▼

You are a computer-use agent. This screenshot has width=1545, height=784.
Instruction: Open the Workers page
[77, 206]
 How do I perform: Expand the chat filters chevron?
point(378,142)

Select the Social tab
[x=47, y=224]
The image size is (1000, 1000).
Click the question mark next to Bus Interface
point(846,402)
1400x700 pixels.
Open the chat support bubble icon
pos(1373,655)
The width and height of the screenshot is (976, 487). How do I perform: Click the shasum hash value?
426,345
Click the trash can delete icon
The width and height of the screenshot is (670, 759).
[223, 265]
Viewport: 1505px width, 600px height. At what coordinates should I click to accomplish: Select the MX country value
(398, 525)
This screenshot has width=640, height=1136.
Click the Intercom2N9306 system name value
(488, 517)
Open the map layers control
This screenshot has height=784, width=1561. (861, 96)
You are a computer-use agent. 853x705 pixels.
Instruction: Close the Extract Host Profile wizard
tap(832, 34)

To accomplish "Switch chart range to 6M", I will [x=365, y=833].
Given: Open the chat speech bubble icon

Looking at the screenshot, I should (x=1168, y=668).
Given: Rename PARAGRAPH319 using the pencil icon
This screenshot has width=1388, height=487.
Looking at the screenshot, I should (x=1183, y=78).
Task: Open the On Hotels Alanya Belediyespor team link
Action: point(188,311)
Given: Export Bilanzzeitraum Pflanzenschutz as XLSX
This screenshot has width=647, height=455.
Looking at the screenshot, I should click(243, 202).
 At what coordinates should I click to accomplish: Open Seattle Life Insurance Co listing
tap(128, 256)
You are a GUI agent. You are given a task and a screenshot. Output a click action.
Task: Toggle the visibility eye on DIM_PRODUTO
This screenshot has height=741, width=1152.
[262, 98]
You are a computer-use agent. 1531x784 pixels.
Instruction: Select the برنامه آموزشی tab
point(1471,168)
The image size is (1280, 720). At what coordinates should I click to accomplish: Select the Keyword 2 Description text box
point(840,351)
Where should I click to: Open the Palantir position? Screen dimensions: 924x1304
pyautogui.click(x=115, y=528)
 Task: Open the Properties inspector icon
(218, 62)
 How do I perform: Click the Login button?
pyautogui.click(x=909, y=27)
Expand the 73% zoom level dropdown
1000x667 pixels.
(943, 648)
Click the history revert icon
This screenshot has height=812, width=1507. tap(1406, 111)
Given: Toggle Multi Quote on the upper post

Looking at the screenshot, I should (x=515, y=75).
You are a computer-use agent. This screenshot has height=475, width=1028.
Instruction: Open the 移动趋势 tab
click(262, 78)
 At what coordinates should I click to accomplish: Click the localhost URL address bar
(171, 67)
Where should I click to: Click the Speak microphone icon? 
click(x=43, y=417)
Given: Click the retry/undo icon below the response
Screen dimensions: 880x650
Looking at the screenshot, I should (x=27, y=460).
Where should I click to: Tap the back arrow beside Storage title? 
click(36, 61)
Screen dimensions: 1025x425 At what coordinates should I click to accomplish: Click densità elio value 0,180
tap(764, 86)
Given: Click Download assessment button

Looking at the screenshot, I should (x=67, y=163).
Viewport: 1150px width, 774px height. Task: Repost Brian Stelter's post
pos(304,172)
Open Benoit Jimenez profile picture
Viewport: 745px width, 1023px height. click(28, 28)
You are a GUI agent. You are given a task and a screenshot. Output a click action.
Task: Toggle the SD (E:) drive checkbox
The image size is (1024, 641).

▲

Starting with the first line of the entries, transcribe every line up to and including the one with "Given: Rename PARAGRAPH319".

You are a computer-use agent. This screenshot has width=1545, height=784.
Instruction: Open the Workers page
[77, 206]
 How do I perform: Expand the chat filters chevron?
point(378,142)

Select the Social tab
[x=47, y=224]
The image size is (1000, 1000).
Click the question mark next to Bus Interface
point(846,402)
1400x700 pixels.
Open the chat support bubble icon
pos(1373,655)
The width and height of the screenshot is (976, 487). How do I perform: Click the shasum hash value?
426,345
Click the trash can delete icon
The width and height of the screenshot is (670, 759).
[223, 265]
Viewport: 1505px width, 600px height. At what coordinates should I click to accomplish: Select the MX country value
(398, 525)
This screenshot has width=640, height=1136.
Click the Intercom2N9306 system name value
(488, 517)
Open the map layers control
This screenshot has height=784, width=1561. (861, 96)
You are a computer-use agent. 853x705 pixels.
Instruction: Close the Extract Host Profile wizard
tap(832, 34)

To accomplish "Switch chart range to 6M", I will [x=365, y=833].
Given: Open the chat speech bubble icon

Looking at the screenshot, I should (x=1168, y=668).
Given: Rename PARAGRAPH319 using the pencil icon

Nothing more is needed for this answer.